### Source material
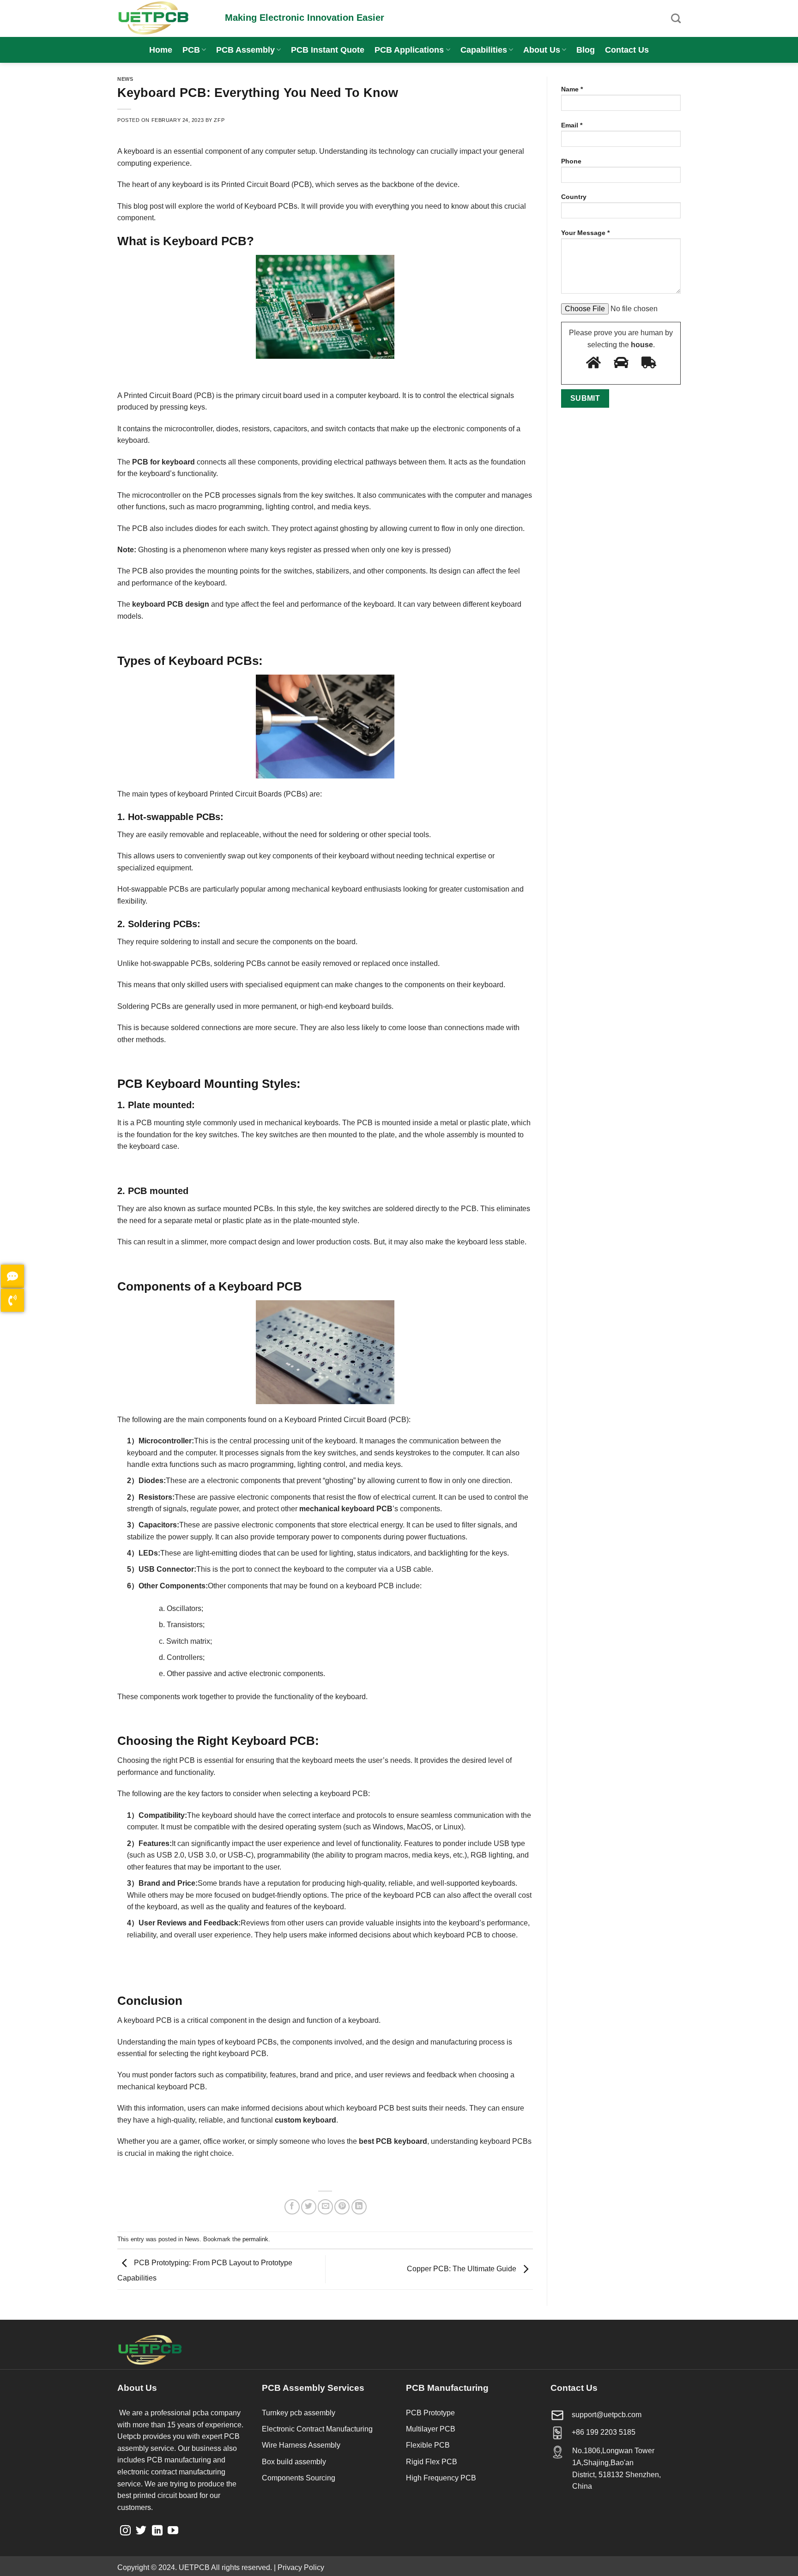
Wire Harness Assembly (301, 2445)
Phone (571, 161)
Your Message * (585, 232)
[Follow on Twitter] (141, 2531)
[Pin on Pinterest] (342, 2206)
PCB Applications (409, 49)
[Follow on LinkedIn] (157, 2531)
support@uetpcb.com (606, 2415)
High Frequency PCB (441, 2478)
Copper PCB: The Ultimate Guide (462, 2269)
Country (573, 196)
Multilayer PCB (430, 2429)
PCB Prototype (430, 2413)
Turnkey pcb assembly (298, 2413)
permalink (255, 2239)
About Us (541, 49)
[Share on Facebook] (292, 2206)
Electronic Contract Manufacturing (317, 2429)
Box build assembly (294, 2462)
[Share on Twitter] (308, 2206)
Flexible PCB (428, 2445)
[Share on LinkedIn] (359, 2206)
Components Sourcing (298, 2478)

### Exercise
Pictures are to be omitted; otherwise, write out the data exactly as it appears.

### Task response
Wire Harness Assembly (301, 2445)
Phone (571, 161)
Your Message * (585, 232)
[Follow on Twitter] (141, 2531)
[Pin on Pinterest] (342, 2206)
PCB Applications (409, 49)
[Follow on LinkedIn] (157, 2531)
support@uetpcb.com (606, 2415)
High Frequency PCB (441, 2478)
Copper PCB: The Ultimate Guide (462, 2269)
Country (573, 196)
Multilayer PCB (430, 2429)
PCB Prototype (430, 2413)
Turnkey pcb assembly (298, 2413)
permalink (255, 2239)
About Us (541, 49)
[Share on Facebook] (292, 2206)
Electronic Contract Manufacturing (317, 2429)
Box build assembly (294, 2462)
[Share on Twitter] (308, 2206)
Flexible PCB (428, 2445)
[Share on LinkedIn] (359, 2206)
Components Sourcing (298, 2478)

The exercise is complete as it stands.